[Stored items from a collection]
<<<<

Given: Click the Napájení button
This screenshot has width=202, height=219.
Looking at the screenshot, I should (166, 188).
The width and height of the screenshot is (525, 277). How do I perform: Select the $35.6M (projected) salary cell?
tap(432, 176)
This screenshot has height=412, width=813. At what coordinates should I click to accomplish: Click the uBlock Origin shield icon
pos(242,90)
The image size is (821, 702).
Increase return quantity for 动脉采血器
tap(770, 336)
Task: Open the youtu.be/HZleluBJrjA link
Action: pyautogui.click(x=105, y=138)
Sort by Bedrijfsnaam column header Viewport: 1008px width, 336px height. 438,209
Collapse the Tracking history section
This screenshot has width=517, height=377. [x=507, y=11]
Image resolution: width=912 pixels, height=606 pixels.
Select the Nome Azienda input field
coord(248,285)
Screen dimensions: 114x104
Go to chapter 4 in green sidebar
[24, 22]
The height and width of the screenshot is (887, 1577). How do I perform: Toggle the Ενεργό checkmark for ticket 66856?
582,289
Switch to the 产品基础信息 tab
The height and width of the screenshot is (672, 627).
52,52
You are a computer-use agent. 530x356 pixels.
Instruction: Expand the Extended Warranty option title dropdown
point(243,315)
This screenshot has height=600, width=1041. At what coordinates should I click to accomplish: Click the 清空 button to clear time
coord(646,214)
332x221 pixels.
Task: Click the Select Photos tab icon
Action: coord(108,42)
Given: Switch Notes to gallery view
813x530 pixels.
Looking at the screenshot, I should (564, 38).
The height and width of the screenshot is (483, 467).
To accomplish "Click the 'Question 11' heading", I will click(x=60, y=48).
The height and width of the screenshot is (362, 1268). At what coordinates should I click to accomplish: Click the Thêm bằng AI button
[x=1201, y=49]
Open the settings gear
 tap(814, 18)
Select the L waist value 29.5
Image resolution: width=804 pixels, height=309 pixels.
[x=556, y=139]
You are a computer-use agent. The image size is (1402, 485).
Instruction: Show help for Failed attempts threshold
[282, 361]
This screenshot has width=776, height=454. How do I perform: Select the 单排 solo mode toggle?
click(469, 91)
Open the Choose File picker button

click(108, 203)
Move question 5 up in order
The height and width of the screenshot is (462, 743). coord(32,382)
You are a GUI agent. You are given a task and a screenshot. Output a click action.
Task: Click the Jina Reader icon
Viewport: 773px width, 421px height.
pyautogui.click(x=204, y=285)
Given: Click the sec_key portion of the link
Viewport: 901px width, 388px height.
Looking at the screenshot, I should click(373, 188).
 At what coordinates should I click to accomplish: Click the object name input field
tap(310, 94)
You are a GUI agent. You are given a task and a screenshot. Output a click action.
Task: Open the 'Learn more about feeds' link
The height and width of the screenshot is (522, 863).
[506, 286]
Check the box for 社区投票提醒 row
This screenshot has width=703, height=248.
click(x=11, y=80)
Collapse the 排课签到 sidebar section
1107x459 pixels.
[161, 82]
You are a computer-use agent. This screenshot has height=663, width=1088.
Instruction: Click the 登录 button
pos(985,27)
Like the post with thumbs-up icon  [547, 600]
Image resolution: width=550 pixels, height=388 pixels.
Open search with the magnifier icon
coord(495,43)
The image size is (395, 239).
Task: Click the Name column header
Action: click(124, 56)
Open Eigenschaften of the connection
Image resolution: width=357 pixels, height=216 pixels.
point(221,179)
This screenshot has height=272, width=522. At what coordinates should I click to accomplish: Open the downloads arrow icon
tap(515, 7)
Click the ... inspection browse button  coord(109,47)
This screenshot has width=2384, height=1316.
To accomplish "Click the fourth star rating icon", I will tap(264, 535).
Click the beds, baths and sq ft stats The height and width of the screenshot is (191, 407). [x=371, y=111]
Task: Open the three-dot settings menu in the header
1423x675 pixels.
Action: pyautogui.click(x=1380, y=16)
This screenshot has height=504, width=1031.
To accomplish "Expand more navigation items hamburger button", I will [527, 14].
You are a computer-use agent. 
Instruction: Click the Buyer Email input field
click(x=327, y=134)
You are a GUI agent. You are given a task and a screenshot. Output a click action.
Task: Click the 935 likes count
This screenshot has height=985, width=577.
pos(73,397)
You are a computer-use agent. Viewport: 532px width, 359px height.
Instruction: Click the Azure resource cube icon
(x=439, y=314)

>>>>

# How to complete this task
Every record above should be copied exactly.

# Output of the task
Given: Click the Napájení button
This screenshot has width=202, height=219.
Looking at the screenshot, I should (166, 188).
The width and height of the screenshot is (525, 277). How do I perform: Select the $35.6M (projected) salary cell?
tap(432, 176)
This screenshot has height=412, width=813. At what coordinates should I click to accomplish: Click the uBlock Origin shield icon
pos(242,90)
The image size is (821, 702).
Increase return quantity for 动脉采血器
tap(770, 336)
Task: Open the youtu.be/HZleluBJrjA link
Action: pyautogui.click(x=105, y=138)
Sort by Bedrijfsnaam column header Viewport: 1008px width, 336px height. 438,209
Collapse the Tracking history section
This screenshot has width=517, height=377. [x=507, y=11]
Image resolution: width=912 pixels, height=606 pixels.
Select the Nome Azienda input field
coord(248,285)
Screen dimensions: 114x104
Go to chapter 4 in green sidebar
[24, 22]
The height and width of the screenshot is (887, 1577). How do I perform: Toggle the Ενεργό checkmark for ticket 66856?
582,289
Switch to the 产品基础信息 tab
The height and width of the screenshot is (672, 627).
52,52
You are a computer-use agent. 530x356 pixels.
Instruction: Expand the Extended Warranty option title dropdown
point(243,315)
This screenshot has height=600, width=1041. At what coordinates should I click to accomplish: Click the 清空 button to clear time
coord(646,214)
332x221 pixels.
Task: Click the Select Photos tab icon
Action: coord(108,42)
Given: Switch Notes to gallery view
813x530 pixels.
Looking at the screenshot, I should (564, 38).
The height and width of the screenshot is (483, 467).
To accomplish "Click the 'Question 11' heading", I will click(x=60, y=48).
The height and width of the screenshot is (362, 1268). At what coordinates should I click to accomplish: Click the Thêm bằng AI button
[x=1201, y=49]
Open the settings gear
 tap(814, 18)
Select the L waist value 29.5
Image resolution: width=804 pixels, height=309 pixels.
[x=556, y=139]
You are a computer-use agent. The image size is (1402, 485).
Instruction: Show help for Failed attempts threshold
[282, 361]
This screenshot has width=776, height=454. How do I perform: Select the 单排 solo mode toggle?
click(469, 91)
Open the Choose File picker button

click(108, 203)
Move question 5 up in order
The height and width of the screenshot is (462, 743). coord(32,382)
You are a GUI agent. You are given a task and a screenshot. Output a click action.
Task: Click the Jina Reader icon
Viewport: 773px width, 421px height.
pyautogui.click(x=204, y=285)
Given: Click the sec_key portion of the link
Viewport: 901px width, 388px height.
Looking at the screenshot, I should click(373, 188).
 At what coordinates should I click to accomplish: Click the object name input field
tap(310, 94)
You are a GUI agent. You are given a task and a screenshot. Output a click action.
Task: Open the 'Learn more about feeds' link
The height and width of the screenshot is (522, 863).
[506, 286]
Check the box for 社区投票提醒 row
This screenshot has width=703, height=248.
click(x=11, y=80)
Collapse the 排课签到 sidebar section
1107x459 pixels.
[161, 82]
You are a computer-use agent. This screenshot has height=663, width=1088.
Instruction: Click the 登录 button
pos(985,27)
Like the post with thumbs-up icon  [547, 600]
Image resolution: width=550 pixels, height=388 pixels.
Open search with the magnifier icon
coord(495,43)
The image size is (395, 239).
Task: Click the Name column header
Action: click(124, 56)
Open Eigenschaften of the connection
Image resolution: width=357 pixels, height=216 pixels.
point(221,179)
This screenshot has height=272, width=522. At what coordinates should I click to accomplish: Open the downloads arrow icon
tap(515, 7)
Click the ... inspection browse button  coord(109,47)
This screenshot has width=2384, height=1316.
To accomplish "Click the fourth star rating icon", I will tap(264, 535).
Click the beds, baths and sq ft stats The height and width of the screenshot is (191, 407). [x=371, y=111]
Task: Open the three-dot settings menu in the header
1423x675 pixels.
Action: pyautogui.click(x=1380, y=16)
This screenshot has height=504, width=1031.
To accomplish "Expand more navigation items hamburger button", I will [527, 14].
You are a computer-use agent. 
Instruction: Click the Buyer Email input field
click(x=327, y=134)
You are a GUI agent. You are given a task and a screenshot. Output a click action.
Task: Click the 935 likes count
This screenshot has height=985, width=577.
pos(73,397)
You are a computer-use agent. Viewport: 532px width, 359px height.
Instruction: Click the Azure resource cube icon
(x=439, y=314)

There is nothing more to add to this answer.